TEXTO DA PÁGINA:
◆ ◆ ◆ ◆ ◆ ◆ ◆

ONG relata agressão contra jornalista afegã e responsabiliza membros do Taleban

Selgay Ehsas diz que levou uma pancada na cabeça quando andava pela rua e mais tarde foi forçada a gravar um vídeo absolvendo os radicais

A ONG Comitê para Proteger Jornalistas (CPJ), sediada em Nova York, nos EUA, acusa membros do Taleban de agredirem a jornalista afegã Selgay Ehsas, que apresenta um programa de esportes na emissora independente Radio Dost, do Afeganistão.

O relato do CPJ afirma que Ehsas foi abordada por talibãs armados com rifles quando voltava para casa na província de Nangarhar. Eles teriam dado um tiro de alerta para o alto, o que assustou a jornalista e a fez derrubar o celular. Na sequência, quando se abaixou para pegar o aparelho do chão, ela conta que levou uma forte pancada na cabeça, provavelmente desferida com a coronha de uma arma.

Antes de desmaiar, a mulher afirma que ouviu um dos homens dizendo que o ataque aconteceu porque ela não “se sentou em casa, apesar dos avisos”. Ela diz, ainda, que eles se identificaram como Mujahedin, termo que designa os combatentes talibãs.

◆ ◆ ◆ ◆ ◆ ◆ ◆

ENTRADAS FORNECIDAS:
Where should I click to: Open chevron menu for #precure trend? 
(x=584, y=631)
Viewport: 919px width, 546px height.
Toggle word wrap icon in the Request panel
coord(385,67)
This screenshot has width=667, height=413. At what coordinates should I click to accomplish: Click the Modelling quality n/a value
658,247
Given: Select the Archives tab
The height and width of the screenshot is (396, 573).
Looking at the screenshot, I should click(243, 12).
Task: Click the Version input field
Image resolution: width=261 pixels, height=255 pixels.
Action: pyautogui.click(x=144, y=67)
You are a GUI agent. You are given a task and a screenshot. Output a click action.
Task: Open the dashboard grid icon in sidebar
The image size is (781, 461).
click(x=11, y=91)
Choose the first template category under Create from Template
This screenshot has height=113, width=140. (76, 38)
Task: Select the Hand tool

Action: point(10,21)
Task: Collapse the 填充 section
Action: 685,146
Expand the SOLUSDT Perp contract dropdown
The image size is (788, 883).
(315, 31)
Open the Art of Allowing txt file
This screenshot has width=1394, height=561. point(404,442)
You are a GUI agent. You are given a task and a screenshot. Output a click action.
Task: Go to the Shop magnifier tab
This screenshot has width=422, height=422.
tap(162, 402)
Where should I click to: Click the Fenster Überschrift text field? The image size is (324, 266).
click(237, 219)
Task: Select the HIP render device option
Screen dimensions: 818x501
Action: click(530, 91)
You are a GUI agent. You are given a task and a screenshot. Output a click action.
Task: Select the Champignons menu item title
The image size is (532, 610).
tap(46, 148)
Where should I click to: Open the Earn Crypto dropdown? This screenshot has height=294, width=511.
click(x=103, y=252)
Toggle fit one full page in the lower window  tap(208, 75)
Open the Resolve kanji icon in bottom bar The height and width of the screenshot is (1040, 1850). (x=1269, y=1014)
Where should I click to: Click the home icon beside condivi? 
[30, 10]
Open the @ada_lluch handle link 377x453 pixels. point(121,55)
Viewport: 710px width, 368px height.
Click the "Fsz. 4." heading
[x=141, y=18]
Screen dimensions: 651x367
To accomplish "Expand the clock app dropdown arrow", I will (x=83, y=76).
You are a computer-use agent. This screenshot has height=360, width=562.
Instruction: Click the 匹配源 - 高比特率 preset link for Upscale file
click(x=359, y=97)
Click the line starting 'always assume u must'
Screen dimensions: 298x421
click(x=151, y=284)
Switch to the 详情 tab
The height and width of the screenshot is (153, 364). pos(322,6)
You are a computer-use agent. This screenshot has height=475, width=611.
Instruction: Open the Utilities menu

◆ ◆ ◆ ◆ ◆ ◆ ◆

De acordo com o texto da página, em que província Selgay Ehsas voltava para casa quando foi abordada pelos talibãs armados? As entradas não são necessárias para esta atividade.

Na província de Nangarhar.